[Records contained in a dataset]
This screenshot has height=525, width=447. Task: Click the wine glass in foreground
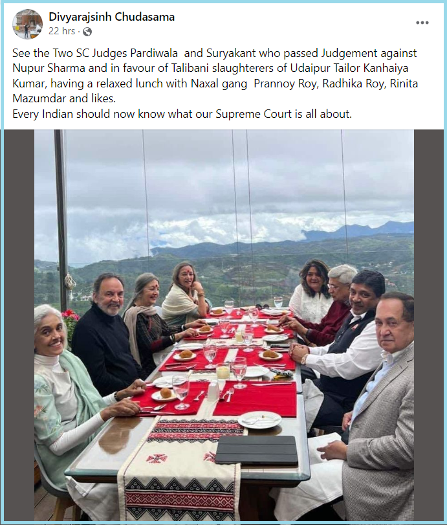(181, 392)
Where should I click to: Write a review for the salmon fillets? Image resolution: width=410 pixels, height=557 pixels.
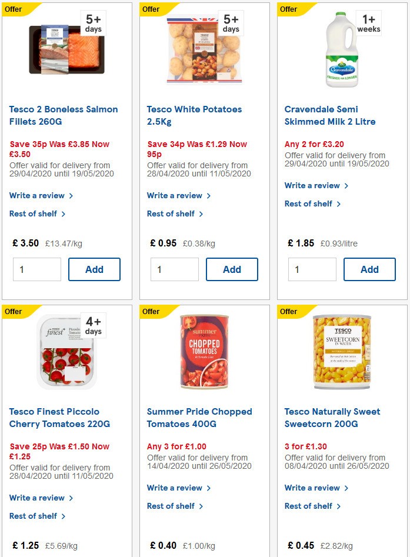37,195
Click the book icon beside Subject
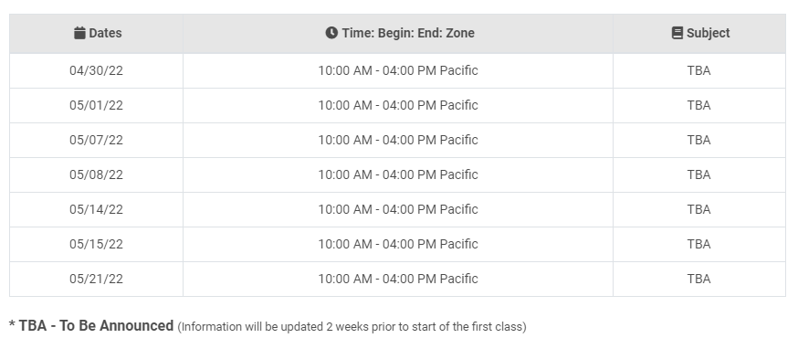798x338 pixels. tap(677, 33)
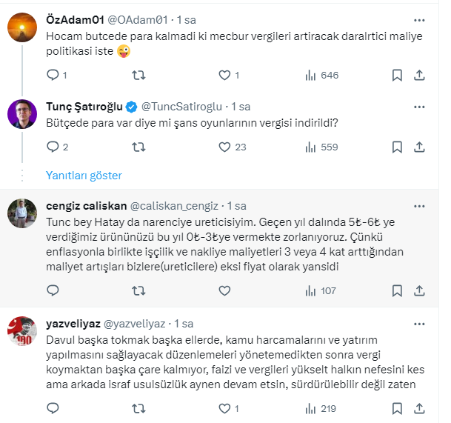451x423 pixels.
Task: Share ÖzAdam01's tweet
Action: [x=419, y=75]
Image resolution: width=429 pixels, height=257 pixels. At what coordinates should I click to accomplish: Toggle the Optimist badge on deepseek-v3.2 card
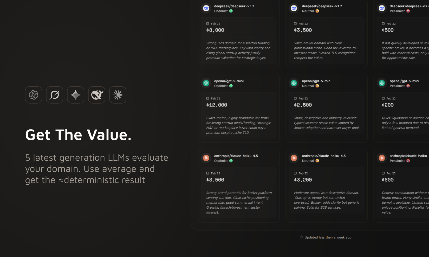tap(223, 11)

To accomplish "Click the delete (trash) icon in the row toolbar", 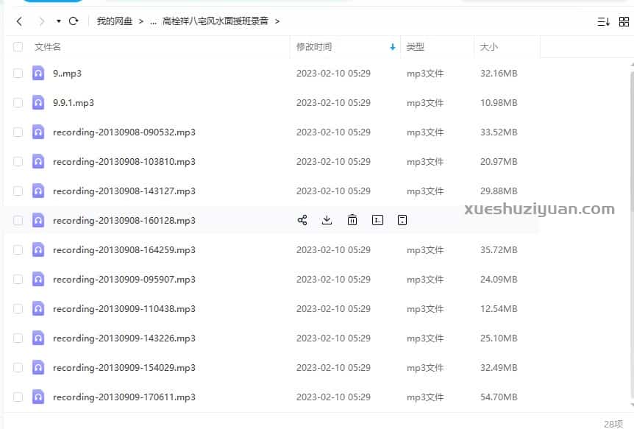I will 352,219.
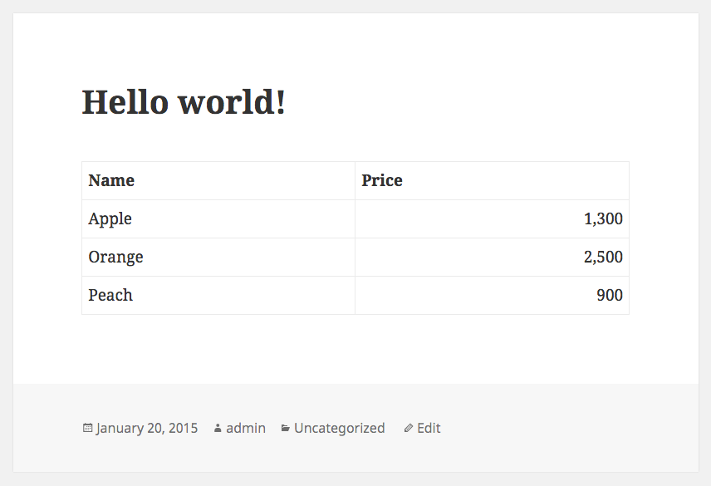This screenshot has height=486, width=711.
Task: Click the word Hello in the title
Action: point(125,102)
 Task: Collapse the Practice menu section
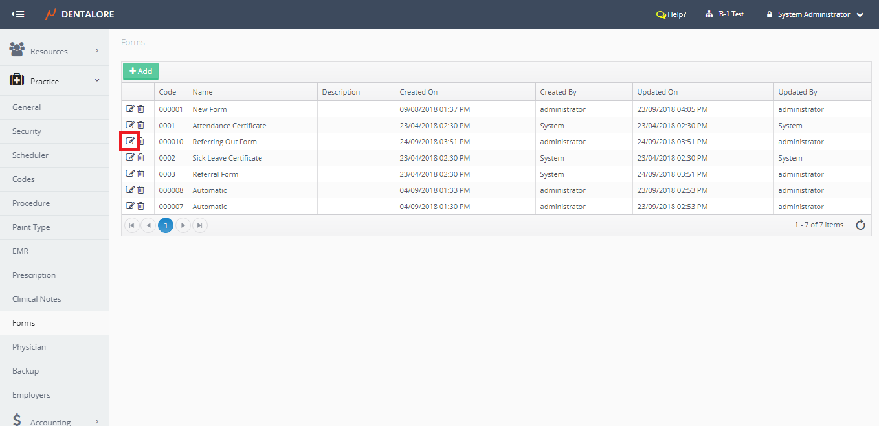click(x=54, y=81)
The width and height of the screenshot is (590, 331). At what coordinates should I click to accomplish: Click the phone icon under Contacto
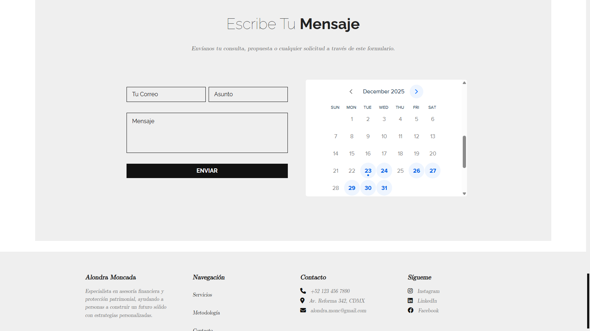click(303, 291)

◆ WHAT IS REQUIRED
Drop the pictures, then write out only the lines running from the one containing "Task: Collapse the Practice menu section" through the last line above, both included, exactly.

◆ RESULT OF THIS TASK
 Task: Collapse the Practice menu section
click(x=54, y=81)
The width and height of the screenshot is (590, 331). At what coordinates should I click to accomplish: Click the phone icon under Contacto
click(303, 291)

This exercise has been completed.